President Calls for More Sustainable Energy

sotu-2013Citing a need for increasing jobs and combating climate change, President Obama pledged to do more to “speed the transition to more sustainable sources of energy” during his 2013 State of the Union address.

Four years ago, other countries dominated the clean energy market and the jobs that came with it. And we’ve begun to change that. Last year, wind energy added nearly half of all new power capacity in America. So let’s generate even more. Solar energy gets cheaper by the year — let’s drive down costs even further. As long as countries like China keep going all in on clean energy, so must we.

Now, in the meantime, the natural gas boom has led to cleaner power and greater energy independence. We need to encourage that. And that’s why my administration will keep cutting red tape and speeding up new oil and gas permits. That’s got to be part of an all-of-the-above plan. But I also want to work with this Congress to encourage the research and technology that helps natural gas burn even cleaner and protects our air and our water.

Although there was no mention of biofuels in the speech, both ethanol and biodiesel organizations issued statements stressing their importance for the nation in achieving the president’s goals. “Biofuels can provide the eco-boost the U.S. economy needs,” said Renewable Fuels Association president and CEO Bob Dinneen. ““I am pleased that President Obama will continue to pursue policies that increase the use of cleaner, renewable energy, which is better for our environment and the air we breathe,” Growth Energy CEO Tom Buis said. Anne Steckel, vice president of federal affairs at the National Biodiesel Board, added that the biodiesel industry is poised to play a growing role in cutting greenhouse gas emissions. “Biodiesel is a practical, cost-effective and bipartisan solution that’s here today to address this problem,” Steckel said.

6 thoughts on “President Calls for More Sustainable Energy

  1. If biofuels & ethanol were viable energy alternatives, they would not require subsidies & mandates to exist & operate. So far as the taxpayers are concerned, biofuels and ethanol are extremely expensive fuel additives that cannot be justified given the prevailing economic conditions. Long story short, take away the subsidies and the manndates and if the additives are not cost effective, then these ” fuels ” belong in the development stage only and not in production.

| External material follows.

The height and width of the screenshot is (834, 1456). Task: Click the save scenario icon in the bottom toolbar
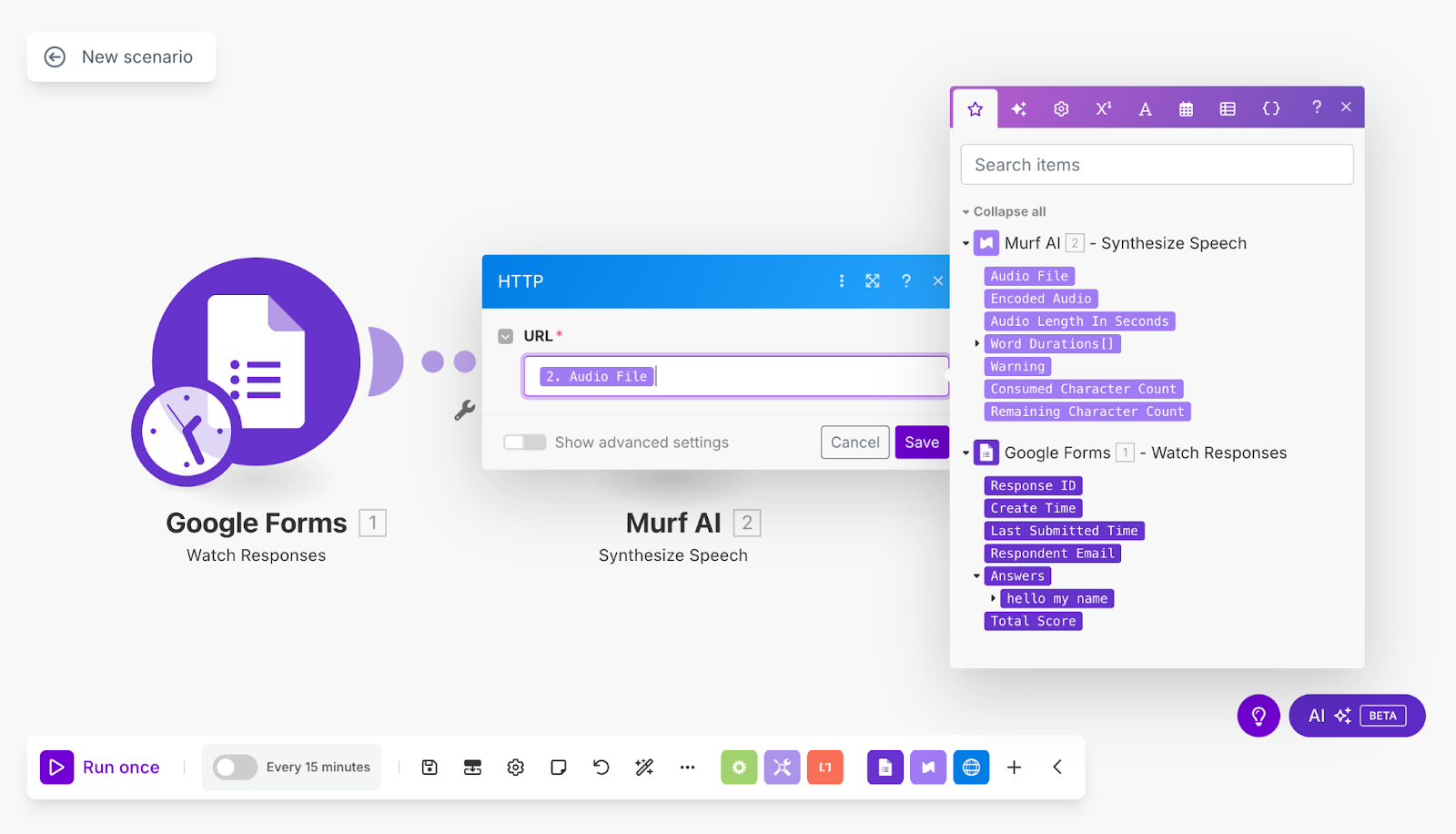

Maybe the green Navy can afford to pay $23.00 / gallon for biodiesel and the Air Force can pay $56.00 / gallon for aviation grade biofuel, but nobody else could or would.

  2. Michael;

    Obama’s reforms are very difficult for some to get their minds around as they see themselves as benefitting from the old order. An old order that ignores the externalities of global warming and the $trillions of dollars in costs and thousands of lives lost that the climate has begun laying on us.

    “There is nothing more difficult to take in hand, more perilous to conduct, or more uncertain in its success, than to take the lead in the introduction of a new order of things for the reformer has enemies in all who profit from the old order.”

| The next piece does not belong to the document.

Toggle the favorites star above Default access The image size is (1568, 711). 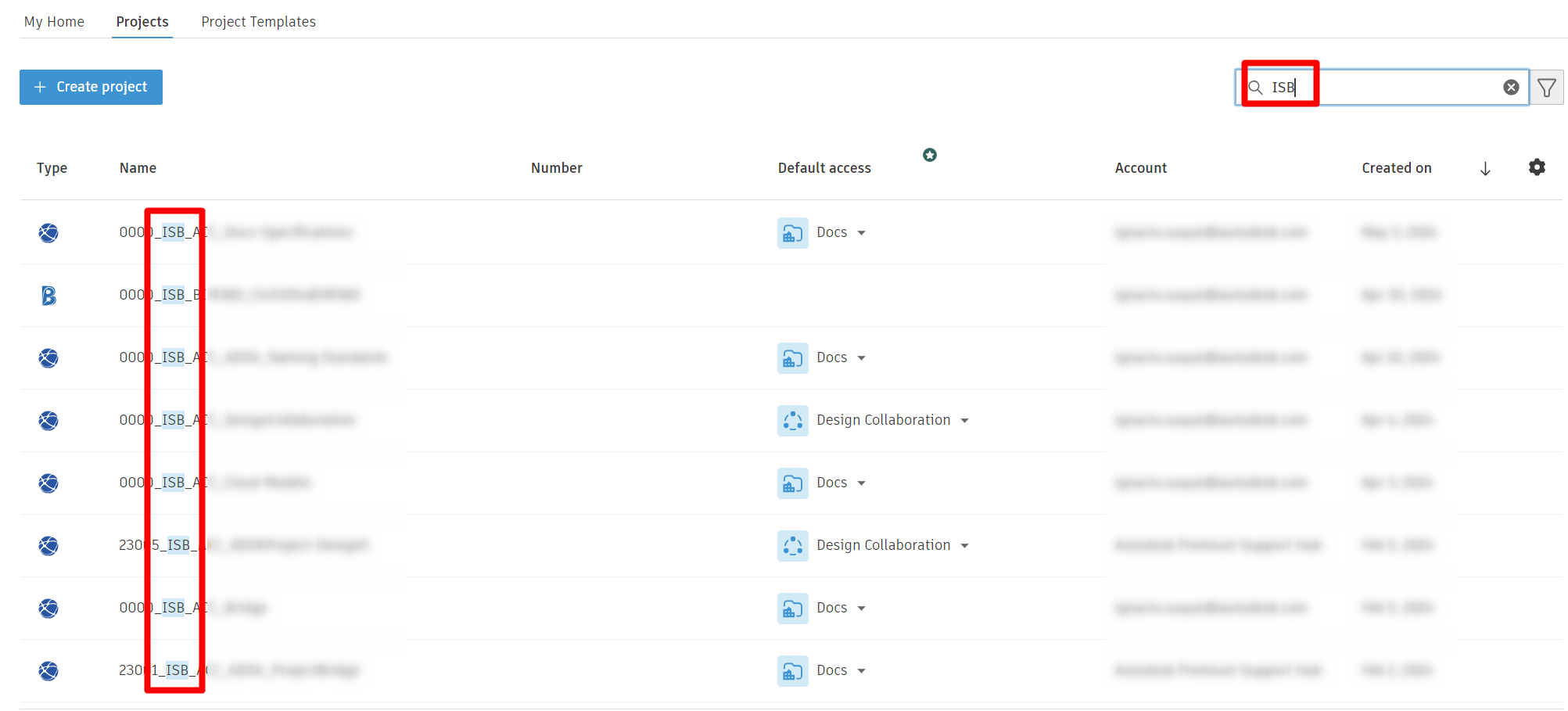(x=930, y=155)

    –Niccolo Machiavelli, 1513

  3. Pingback: Marjority of Americans Support Reduction of CO2 - Domestic Fuel

  4. Michael M., please do some simple research (check market commodities pricing) and you’ll find that ethanol is less expensive than gas. The subsidy died at the beginning of last year. By the way, do you know who got the Volumetric Ethanol Excise Tax Credit (VEETC, so called ethanol subsidy)? It was the oil companies that blended ethanol NOT ethanol industry or companies. Your misrepresentations of the facts is not your fault, but simply the result of believing all of the misinformation that the oil companies are putting out there for this very purpose…oh, and to keep from losing any more business!